* Records supplied:
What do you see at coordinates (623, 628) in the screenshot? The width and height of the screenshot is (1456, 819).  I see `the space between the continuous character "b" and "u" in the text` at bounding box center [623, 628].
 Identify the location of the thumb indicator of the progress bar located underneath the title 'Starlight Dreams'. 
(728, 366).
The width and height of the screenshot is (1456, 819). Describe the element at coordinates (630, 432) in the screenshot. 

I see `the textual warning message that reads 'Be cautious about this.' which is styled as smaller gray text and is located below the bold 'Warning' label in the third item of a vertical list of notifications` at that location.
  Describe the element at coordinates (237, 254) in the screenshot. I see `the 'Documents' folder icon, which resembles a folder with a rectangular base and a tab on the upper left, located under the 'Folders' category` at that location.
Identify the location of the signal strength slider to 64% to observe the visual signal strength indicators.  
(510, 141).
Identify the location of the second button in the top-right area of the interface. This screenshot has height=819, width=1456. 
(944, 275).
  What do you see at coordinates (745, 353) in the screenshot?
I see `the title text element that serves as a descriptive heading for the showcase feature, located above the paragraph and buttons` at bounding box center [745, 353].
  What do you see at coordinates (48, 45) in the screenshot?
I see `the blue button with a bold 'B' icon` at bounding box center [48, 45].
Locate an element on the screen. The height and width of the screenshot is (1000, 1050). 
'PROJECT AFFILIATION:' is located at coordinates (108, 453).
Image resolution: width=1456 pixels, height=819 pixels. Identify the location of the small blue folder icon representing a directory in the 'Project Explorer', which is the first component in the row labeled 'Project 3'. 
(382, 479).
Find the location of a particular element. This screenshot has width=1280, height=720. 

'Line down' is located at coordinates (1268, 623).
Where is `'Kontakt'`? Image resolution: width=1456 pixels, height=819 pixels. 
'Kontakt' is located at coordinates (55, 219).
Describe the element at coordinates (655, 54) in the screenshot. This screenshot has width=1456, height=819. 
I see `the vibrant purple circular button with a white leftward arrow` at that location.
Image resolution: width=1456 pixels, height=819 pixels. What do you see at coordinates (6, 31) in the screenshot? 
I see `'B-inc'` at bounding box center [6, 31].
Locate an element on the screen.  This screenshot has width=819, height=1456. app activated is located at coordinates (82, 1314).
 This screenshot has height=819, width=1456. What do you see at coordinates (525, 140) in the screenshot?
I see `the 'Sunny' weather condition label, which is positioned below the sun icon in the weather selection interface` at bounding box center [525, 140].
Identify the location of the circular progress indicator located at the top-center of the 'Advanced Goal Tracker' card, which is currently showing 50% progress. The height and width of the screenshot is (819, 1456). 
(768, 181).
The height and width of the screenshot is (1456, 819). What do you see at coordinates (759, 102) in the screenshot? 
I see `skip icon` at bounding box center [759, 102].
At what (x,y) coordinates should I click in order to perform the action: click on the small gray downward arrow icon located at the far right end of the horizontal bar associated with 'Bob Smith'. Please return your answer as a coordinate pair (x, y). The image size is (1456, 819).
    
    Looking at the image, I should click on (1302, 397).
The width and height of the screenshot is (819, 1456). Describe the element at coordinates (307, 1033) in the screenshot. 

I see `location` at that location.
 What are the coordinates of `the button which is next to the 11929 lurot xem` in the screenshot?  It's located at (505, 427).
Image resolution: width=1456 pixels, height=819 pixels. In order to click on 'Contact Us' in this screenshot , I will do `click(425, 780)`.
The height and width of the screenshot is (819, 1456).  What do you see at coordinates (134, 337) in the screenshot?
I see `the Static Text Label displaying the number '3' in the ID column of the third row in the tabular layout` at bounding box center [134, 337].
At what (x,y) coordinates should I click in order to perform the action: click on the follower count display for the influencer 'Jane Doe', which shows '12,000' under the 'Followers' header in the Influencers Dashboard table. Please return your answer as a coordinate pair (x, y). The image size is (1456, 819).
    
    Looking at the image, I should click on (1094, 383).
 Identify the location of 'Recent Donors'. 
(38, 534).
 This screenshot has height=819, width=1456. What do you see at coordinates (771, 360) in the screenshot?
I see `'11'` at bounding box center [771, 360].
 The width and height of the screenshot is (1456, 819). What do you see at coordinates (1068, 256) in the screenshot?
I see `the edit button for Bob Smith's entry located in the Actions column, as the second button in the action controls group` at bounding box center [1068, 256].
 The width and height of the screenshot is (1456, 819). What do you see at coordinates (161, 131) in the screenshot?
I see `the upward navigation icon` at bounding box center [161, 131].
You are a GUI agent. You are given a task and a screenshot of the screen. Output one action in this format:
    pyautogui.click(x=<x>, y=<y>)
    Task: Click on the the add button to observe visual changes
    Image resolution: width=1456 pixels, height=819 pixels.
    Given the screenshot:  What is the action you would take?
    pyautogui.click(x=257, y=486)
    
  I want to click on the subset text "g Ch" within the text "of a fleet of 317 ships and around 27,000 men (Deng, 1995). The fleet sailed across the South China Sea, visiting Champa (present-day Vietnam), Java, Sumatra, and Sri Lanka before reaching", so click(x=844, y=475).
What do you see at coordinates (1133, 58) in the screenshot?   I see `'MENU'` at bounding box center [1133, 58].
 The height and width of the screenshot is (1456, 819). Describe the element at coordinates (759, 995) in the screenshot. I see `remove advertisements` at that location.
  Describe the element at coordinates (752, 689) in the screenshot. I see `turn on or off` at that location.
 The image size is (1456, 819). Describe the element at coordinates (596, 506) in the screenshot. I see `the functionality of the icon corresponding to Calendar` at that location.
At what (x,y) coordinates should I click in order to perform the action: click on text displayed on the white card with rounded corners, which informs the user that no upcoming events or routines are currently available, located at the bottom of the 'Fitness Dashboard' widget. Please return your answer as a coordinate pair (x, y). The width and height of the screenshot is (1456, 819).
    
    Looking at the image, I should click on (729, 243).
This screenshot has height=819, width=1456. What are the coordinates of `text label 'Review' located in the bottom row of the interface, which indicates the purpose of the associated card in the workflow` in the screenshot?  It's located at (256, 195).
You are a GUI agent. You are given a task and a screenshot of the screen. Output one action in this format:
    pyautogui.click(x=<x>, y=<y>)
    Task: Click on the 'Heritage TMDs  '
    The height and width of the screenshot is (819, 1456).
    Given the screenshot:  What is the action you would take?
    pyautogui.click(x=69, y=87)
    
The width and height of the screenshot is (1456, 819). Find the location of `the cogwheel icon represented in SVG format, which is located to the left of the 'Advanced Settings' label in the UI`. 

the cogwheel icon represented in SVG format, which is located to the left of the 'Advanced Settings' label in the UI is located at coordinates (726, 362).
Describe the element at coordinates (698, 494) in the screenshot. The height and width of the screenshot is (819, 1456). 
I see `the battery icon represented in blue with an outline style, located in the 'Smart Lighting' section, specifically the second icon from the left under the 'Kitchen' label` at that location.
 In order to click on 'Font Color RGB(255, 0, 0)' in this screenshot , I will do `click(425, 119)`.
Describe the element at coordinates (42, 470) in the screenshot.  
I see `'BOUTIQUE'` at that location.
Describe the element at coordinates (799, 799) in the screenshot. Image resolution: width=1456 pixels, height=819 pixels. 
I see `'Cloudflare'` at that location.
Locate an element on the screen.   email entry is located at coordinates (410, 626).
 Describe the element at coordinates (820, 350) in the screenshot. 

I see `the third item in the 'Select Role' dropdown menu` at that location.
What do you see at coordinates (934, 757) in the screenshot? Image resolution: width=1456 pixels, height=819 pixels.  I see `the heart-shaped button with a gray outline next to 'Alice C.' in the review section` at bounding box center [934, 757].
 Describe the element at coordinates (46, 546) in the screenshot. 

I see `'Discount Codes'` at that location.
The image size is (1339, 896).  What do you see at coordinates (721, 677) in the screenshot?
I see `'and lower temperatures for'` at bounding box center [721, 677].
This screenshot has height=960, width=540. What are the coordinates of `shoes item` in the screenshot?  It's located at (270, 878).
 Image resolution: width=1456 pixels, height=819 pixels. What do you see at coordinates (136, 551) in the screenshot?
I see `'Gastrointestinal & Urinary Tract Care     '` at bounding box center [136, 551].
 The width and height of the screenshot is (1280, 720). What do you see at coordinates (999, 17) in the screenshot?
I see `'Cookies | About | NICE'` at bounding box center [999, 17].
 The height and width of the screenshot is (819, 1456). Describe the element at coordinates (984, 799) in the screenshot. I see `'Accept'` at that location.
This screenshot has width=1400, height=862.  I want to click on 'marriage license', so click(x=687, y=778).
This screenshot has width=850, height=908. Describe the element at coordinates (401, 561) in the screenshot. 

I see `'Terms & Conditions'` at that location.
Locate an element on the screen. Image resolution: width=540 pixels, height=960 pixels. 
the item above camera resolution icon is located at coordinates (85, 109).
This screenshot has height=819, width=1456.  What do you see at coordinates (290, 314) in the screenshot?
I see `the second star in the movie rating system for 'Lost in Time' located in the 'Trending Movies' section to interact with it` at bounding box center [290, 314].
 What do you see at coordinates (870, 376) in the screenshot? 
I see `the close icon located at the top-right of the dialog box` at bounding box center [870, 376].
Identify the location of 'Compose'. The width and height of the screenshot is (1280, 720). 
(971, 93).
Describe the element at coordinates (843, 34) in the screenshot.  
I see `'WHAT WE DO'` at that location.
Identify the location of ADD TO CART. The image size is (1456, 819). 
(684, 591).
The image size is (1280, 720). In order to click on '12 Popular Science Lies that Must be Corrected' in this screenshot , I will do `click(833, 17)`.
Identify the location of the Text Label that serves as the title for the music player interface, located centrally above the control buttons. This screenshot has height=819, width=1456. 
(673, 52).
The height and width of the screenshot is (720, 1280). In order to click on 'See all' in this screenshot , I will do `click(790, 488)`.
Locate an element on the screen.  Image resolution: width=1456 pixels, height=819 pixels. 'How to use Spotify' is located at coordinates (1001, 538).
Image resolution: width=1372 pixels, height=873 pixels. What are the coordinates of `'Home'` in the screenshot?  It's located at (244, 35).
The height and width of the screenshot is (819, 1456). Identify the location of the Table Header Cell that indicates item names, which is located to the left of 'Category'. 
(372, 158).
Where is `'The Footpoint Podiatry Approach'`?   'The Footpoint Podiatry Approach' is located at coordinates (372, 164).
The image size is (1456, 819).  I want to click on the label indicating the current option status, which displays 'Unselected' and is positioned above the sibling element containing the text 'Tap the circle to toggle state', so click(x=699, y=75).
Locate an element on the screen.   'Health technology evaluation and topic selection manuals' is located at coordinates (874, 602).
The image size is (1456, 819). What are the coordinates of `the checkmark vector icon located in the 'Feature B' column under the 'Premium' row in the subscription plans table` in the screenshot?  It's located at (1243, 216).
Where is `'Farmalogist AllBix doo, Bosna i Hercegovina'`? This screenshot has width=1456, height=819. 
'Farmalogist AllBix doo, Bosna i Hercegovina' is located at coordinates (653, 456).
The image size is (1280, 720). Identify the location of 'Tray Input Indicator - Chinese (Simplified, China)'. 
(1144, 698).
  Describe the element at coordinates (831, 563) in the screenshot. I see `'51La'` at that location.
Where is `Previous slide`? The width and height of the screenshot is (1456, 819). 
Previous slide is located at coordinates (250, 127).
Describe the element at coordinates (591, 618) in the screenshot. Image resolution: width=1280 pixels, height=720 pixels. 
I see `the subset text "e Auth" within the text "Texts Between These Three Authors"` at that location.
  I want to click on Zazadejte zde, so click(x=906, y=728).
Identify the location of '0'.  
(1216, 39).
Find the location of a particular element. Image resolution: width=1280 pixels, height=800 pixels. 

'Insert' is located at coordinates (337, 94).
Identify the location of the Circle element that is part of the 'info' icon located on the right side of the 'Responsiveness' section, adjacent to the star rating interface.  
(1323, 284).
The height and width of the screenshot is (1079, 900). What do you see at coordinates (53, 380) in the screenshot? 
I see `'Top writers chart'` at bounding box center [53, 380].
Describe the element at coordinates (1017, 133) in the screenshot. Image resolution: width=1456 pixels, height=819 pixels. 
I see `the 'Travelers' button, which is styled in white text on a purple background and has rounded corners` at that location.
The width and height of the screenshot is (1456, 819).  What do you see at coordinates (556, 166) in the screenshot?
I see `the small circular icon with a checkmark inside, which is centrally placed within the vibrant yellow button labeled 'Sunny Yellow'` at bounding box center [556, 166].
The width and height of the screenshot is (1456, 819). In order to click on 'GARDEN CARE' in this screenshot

* Direction: Transcribe the items without any changes, beginning with the line containing "on the small" and ending with the line containing "Looking at the image, I should click on (1094, 383).", both of those lines included.

* Answer to this task:
At what (x,y) coordinates should I click in order to perform the action: click on the small gray downward arrow icon located at the far right end of the horizontal bar associated with 'Bob Smith'. Please return your answer as a coordinate pair (x, y). The image size is (1456, 819).
    
    Looking at the image, I should click on (1302, 397).
The width and height of the screenshot is (819, 1456). Describe the element at coordinates (307, 1033) in the screenshot. 

I see `location` at that location.
 What are the coordinates of `the button which is next to the 11929 lurot xem` in the screenshot?  It's located at (505, 427).
Image resolution: width=1456 pixels, height=819 pixels. In order to click on 'Contact Us' in this screenshot , I will do `click(425, 780)`.
The height and width of the screenshot is (819, 1456).  What do you see at coordinates (134, 337) in the screenshot?
I see `the Static Text Label displaying the number '3' in the ID column of the third row in the tabular layout` at bounding box center [134, 337].
At what (x,y) coordinates should I click in order to perform the action: click on the follower count display for the influencer 'Jane Doe', which shows '12,000' under the 'Followers' header in the Influencers Dashboard table. Please return your answer as a coordinate pair (x, y). The image size is (1456, 819).
    
    Looking at the image, I should click on (1094, 383).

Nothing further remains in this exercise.